→ **PASSAGE TO READ**
Hadoop installation on linux

Hadoop installation on linux

This article is for these guys that learn Hadoop or just start learning about Hadoop. In this article, We will not focus on the Hadoop concept in detail and this will be a basic tutorial for setting up Hadoop at a single node on a Linux machine. I'm using Fedora you can follow these steps with Ubuntu or Debian-based systems too.

What is Big data and Hadoop?

Before going towards the installation process let’s have a look over what is Big Data and Hadoop.

Big data

Big data is exactly what the name suggests, a big amount of data. It means a huge, more complex set of data. Or we can say that a large amount of diverse data, both structured as well as unstructured.

Hadoop

If you didn't get any idea from the internet definition of Hadoop then in simple words, Hadoop is a framework written in java to process big data effectively using distributed storage and processing.

→ **RECORDED INFORMATION**
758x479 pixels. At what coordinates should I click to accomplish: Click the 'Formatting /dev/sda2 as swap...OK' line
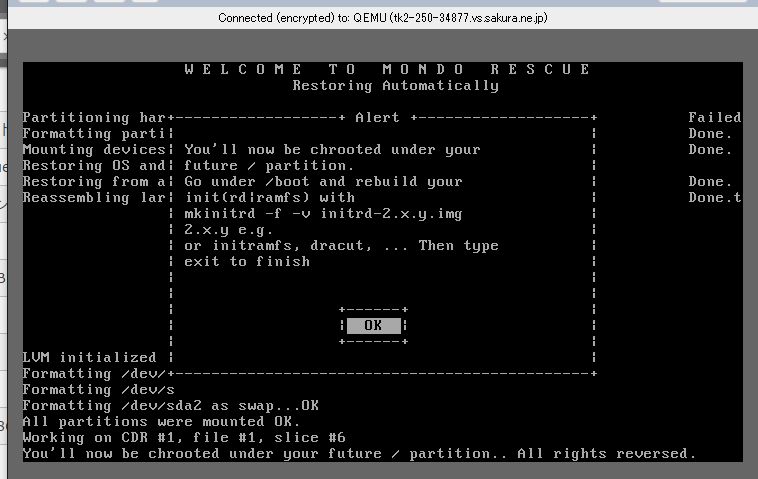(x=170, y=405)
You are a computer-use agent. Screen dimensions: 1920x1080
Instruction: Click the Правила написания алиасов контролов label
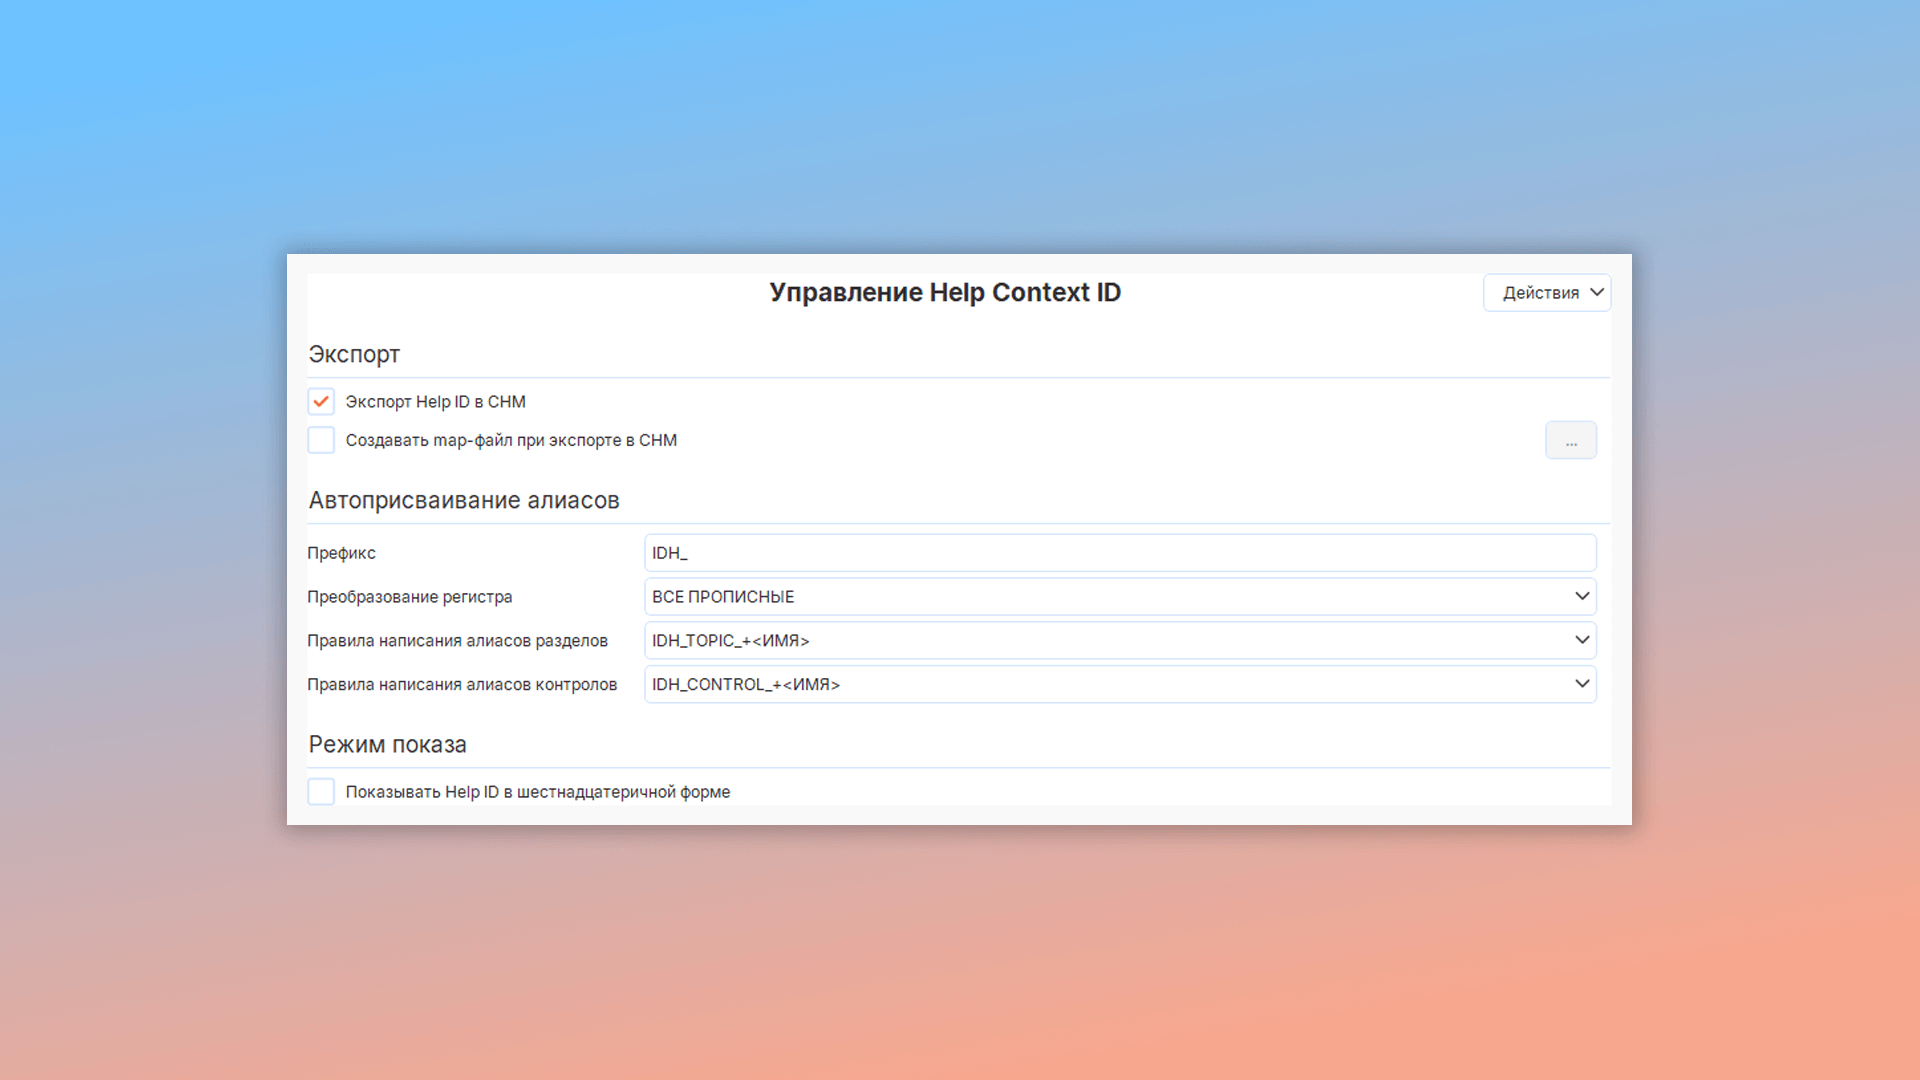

→ **TASK STATEMENT**
Pick up the Hadoop installation tutorial where it stops and continue it. The lines aren't needed for anything here.

→ **RESULT OF THIS EXERCISE**
Prerequisites

  • VIRTUAL BOX: It is used for OS installation if you are using Windows for daily purpose.

  • JAVA: You need to install the Java 8 package on your system.

  • HADOOP: Here I'm using 3.3.4 version, you can go with another too.

Install JDK

Before installing the Java Runtime Environment (JRE) and Java Development Kit (JDK) update and upgrade packages in your system.

sudo dnf upgrade

If you are on Ubuntu or Debian-based Linux system go for the following commands.

sudo apt-get update
sudo apt-get upgrade

Check if Java is already installed:

java -version; javac -version

If Java is not currently installed, then run the following command:

sudo dnf install java-1.8.0-openjdk.x86_64 -y

Ubuntu / Debian users run the following command:

sudo apt install openjdk-8-jdk -y

Install OpenSSH

The ssh command provides a secure encrypted connection between two hosts over an insecure network. This connection can also be used for terminal access, file transfers and for executing commands on the remote machine.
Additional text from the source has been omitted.